A: "We can't use the file system to store and access all the NY mug-shot photos. It cannot handle it; so we have to buy something expensive instead.

B: "What do you mean? What's happening?"

A: If you put all 100,000 mug-shots in a single folder, the folder takes more than 15 minutes to open in Windows Explorer, and it's also rather slow to access from a program."

B: "Have you thought of using a hash to divide them into multiple folders?"

A: "How?"

B: "You use the booking number digits. Take the last 2 digits of the booking number, since they appear to be either sequential or random, and put each file into the corresponding folder. You'd have 100 folders, each named after all combinations of the last 2 digits. Thus, no one folder gets overly bulky. Here's a little script to save and retrieve a given photo..."

A: "Oh, okay.
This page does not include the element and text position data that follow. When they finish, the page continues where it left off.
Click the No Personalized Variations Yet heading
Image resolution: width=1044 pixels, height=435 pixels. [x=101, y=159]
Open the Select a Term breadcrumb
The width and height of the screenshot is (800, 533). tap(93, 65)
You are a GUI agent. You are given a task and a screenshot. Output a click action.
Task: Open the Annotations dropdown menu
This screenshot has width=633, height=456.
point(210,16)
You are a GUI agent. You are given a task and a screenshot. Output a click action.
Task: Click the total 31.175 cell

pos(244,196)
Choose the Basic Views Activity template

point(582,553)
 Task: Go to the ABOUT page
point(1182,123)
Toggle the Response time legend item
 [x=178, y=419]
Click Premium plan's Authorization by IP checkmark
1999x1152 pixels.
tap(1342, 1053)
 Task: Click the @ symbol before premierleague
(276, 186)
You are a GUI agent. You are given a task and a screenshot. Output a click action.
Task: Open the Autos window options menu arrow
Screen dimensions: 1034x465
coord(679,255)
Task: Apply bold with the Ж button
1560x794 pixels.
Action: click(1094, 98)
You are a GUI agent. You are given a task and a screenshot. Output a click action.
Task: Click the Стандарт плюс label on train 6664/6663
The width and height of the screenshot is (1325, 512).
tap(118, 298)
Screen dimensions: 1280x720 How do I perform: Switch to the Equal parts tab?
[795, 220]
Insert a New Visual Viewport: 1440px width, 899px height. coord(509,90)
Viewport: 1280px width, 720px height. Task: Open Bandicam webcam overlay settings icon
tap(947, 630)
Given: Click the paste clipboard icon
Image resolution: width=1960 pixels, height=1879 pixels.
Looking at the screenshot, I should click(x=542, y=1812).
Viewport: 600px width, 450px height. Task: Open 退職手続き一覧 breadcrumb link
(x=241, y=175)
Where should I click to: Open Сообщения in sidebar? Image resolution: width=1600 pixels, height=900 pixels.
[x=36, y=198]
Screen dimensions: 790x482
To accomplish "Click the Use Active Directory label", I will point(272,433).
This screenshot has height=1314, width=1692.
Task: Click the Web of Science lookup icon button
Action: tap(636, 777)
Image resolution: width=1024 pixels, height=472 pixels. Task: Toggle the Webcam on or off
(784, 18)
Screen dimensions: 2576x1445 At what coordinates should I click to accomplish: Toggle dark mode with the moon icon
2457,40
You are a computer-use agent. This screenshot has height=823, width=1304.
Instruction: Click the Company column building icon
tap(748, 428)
I didn't think of that. You are right, we can use the file system effectively."

That's not a 'demo', nor does it exhibit a fundamental scaling problem (bad scaling for folders of certain FileSystems is an accident of implementation, not a problem in B-tree based filesystems). I suspect you'll have a much harder time coming up with a 'demo' for scaling problems that are more fundamental, and any attempt to explain why it is fundamental will necessarily move into an argument based on known truths and logic. I'm relatively strong with logic, so I'd rather jump straight to the meat. But I'll try to remember that artificial dialog and logically ineffectual demonstrations help you grok things.

When there are communication problems, it's generally wise to try different approaches rather than simply repeat the same technique louder.

Is the WWW Object Oriented?

This question is interesting enough to deserve its own page. Content moved to ObjectOrientedInternet.

Pooh with small voice says: "To have a scalable OO Internet, you need a UnifiedDataModel."